Just stop with the "yada yada yada." Just tada. Just practise.
But we can make a big deal out of anything and everything, including our practice. We can make such a big bloody deal out of being mindful that instead of just practising it's ME practising. Tadaaaaaaaa!
But that's the wrong kind of tada. The richness, the dignity, the intimacy of our experience just as it is, without all of our fabrications and contractions and manipulations is inconceivable. It is literally and completely beyond concepts and ideas and stories. In order to realize this, we need to just let go of our habits of attention in all of the ways they are manifested by body and mind.
The Roshi has pointed out that a sense of a "me" is more directly and basically a "sense of locatedness" and that along with it there is a directionality, as it can seem to us that attention moves from a central point, a "me", out and towards experiences. When this sense of locatedness first begins to form, it is the wordless presumption that knowing moves from "here" to "there" in order to know.
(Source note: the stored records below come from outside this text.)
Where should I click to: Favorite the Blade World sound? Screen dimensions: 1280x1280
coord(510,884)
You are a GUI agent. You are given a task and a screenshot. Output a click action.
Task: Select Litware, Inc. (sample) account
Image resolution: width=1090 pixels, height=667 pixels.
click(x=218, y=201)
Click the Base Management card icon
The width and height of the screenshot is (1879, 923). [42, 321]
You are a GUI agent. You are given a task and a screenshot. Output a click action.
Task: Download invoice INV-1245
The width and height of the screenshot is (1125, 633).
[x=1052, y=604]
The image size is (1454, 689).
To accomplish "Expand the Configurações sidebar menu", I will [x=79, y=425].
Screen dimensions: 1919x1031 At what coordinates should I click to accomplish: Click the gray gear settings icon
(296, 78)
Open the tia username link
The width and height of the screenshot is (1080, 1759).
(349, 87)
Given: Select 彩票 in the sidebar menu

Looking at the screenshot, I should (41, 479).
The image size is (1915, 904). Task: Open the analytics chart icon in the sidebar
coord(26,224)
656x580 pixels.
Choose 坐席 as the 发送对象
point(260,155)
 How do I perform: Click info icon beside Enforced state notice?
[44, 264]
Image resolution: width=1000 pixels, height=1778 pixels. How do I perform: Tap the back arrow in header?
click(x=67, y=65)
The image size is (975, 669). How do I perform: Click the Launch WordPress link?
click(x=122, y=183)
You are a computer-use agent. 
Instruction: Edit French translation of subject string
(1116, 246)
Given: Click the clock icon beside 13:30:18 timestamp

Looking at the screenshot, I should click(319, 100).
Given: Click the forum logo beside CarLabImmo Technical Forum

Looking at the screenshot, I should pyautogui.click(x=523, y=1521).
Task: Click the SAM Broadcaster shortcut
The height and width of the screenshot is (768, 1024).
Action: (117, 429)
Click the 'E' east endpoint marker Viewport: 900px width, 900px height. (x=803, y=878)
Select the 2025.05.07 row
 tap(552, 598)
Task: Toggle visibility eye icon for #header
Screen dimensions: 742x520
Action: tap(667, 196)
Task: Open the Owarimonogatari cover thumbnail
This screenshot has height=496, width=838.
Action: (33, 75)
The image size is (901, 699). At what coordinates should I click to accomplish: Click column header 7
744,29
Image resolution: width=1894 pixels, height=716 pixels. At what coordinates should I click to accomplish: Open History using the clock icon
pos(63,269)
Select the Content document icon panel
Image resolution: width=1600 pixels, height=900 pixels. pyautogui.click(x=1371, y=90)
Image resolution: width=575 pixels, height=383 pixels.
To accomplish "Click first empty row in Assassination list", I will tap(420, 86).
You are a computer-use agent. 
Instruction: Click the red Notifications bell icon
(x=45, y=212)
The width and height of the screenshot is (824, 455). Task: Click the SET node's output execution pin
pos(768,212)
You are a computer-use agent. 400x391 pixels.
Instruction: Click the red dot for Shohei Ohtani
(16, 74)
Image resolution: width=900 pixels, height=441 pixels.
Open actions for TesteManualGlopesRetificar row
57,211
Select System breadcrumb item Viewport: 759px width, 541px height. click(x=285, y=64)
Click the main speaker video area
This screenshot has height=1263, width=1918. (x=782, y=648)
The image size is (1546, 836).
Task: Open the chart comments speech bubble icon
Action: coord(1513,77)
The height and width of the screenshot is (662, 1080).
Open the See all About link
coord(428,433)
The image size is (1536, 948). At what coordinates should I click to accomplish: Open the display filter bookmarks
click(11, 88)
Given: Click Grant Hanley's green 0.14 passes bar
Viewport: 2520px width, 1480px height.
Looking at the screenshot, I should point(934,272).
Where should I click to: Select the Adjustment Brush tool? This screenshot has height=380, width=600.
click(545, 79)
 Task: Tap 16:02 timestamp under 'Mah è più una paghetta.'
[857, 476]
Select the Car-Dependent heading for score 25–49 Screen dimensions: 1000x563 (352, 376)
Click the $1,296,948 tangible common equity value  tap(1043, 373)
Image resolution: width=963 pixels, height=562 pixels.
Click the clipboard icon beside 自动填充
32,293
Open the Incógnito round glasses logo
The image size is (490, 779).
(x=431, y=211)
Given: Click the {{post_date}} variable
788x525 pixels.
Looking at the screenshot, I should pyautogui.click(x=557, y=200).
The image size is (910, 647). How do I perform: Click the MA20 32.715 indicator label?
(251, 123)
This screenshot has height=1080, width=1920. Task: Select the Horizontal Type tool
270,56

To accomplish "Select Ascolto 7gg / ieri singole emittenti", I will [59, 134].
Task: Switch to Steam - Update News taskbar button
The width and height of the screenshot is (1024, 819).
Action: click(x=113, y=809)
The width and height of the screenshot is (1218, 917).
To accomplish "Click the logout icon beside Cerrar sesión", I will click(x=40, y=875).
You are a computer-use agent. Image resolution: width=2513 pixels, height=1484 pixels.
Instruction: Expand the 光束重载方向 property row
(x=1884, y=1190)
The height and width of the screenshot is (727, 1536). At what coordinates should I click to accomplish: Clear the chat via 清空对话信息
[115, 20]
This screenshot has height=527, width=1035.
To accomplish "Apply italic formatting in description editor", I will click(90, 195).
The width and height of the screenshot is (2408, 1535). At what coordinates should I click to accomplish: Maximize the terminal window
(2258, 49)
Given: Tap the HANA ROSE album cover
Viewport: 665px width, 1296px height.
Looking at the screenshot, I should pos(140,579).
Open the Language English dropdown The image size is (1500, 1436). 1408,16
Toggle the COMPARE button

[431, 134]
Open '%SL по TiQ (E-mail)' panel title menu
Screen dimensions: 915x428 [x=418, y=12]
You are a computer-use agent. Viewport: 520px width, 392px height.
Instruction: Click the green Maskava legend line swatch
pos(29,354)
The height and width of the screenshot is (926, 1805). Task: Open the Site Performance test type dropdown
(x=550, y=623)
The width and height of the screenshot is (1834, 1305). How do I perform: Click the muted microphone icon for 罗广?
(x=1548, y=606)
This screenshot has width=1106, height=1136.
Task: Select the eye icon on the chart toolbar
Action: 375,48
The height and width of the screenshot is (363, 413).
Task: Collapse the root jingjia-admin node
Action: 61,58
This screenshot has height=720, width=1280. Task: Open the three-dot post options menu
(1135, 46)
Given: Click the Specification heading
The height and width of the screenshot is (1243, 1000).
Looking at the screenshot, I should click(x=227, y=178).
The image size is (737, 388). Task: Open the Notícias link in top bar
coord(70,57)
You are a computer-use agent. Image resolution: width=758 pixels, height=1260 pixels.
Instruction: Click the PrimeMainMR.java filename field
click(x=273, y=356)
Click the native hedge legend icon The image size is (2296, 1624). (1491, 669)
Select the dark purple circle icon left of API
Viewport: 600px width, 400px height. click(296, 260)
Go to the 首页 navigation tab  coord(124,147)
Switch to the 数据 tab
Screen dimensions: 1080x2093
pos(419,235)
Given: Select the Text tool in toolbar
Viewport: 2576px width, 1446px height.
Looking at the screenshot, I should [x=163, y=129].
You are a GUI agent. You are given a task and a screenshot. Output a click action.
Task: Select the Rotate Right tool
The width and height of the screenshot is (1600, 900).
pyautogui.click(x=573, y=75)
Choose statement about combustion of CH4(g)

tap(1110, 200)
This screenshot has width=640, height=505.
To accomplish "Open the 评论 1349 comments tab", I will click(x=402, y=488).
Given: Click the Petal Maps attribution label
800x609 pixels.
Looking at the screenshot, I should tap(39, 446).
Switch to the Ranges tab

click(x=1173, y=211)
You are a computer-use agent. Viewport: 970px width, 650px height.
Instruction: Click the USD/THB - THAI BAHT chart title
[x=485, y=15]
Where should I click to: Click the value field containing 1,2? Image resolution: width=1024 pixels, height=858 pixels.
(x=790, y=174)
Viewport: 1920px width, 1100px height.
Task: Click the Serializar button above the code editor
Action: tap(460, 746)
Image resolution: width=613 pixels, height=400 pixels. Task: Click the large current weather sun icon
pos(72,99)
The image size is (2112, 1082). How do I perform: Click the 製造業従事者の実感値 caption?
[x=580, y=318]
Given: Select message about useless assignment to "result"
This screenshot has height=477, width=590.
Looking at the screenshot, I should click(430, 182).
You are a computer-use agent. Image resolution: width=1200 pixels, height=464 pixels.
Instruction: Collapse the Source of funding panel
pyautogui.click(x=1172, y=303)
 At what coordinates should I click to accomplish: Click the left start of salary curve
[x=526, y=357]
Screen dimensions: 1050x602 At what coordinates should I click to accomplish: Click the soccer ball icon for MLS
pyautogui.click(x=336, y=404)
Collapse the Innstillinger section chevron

And yet, this sense of locatedness as a self can itself be known and so obviously cannot be a "knower" or a "self". It is a freezing or crystallization of attention which is much like a frame and from this frame, attention seems to move out and towards what is known. This is why instead of just practising, it can seem to us that there is a "ME" that is practising.
In Rhythm and Song, a series of teisho on Dongshan Liangjie daiosho's text the Hokyo Zanmai, Anzan roshi recounts many mondo-kien or encounter dialogues between Great Master Dongshan and his students. One student was Xuefeng, who much later became a great Teacher after receiving Transmission from Deshan who unlike Dongshan did not mind beating students with his staff. But while he was studying with Dongshan, Xuefeng was still full of himself and full of ideas about Suchness and emptiness. Here is one story:
Once Xuefeng was carrying a bundle of firewood. When he arrived in front of the Master, he threw the bundle down.
The Master asked, "How heavy is it?"
Xuefeng said, "No one in the world can lift it!"
Dongshan asked, "Then how did it get here?"
Xuefeng didn't know what to say.
Poor Xuefeng. What a tool. He was a tool because he was trying to use everything around him as equipment to aggrandize himself. Even a bundle of firewood. Even the simple act of carrying it. For him even samu, caretaking practice, was about the profundity of his idea of his understanding of emptiness. What a tool.
In Rhythm and Song, Anzan Hoshin roshi calls out to us from what all of the Buddhas and Awakened Ancestors of our Lineage have realized and practised,
Intimacy is revealed when we release. We release when we realize that there is nowhere apart from us that we can drop away all of the things about ourselves that we wish were not the case; all of the thoughts and feelings and strategies that at times we are so tired of, and at others, so convinced of.
It is not as simple as that.
It is much, much, easier than that.
It is the simplest thing.
Nothing is true about us. Our nice thoughts do not make us nice. Our devious thoughts do not make us devious. Our bad thoughts do not make us bad.
A thought cannot make anything.
There is nowhere to hide because there is no need to hide.
There is nothing that is true 'about' us because we are that which is true. We are that which presents itself everywhere as everything and yet is itself nowhere at all, no thing at all.
You are this deep intimacy.
Where have you been?
So please join me in not just saying, but in actually being: Tada.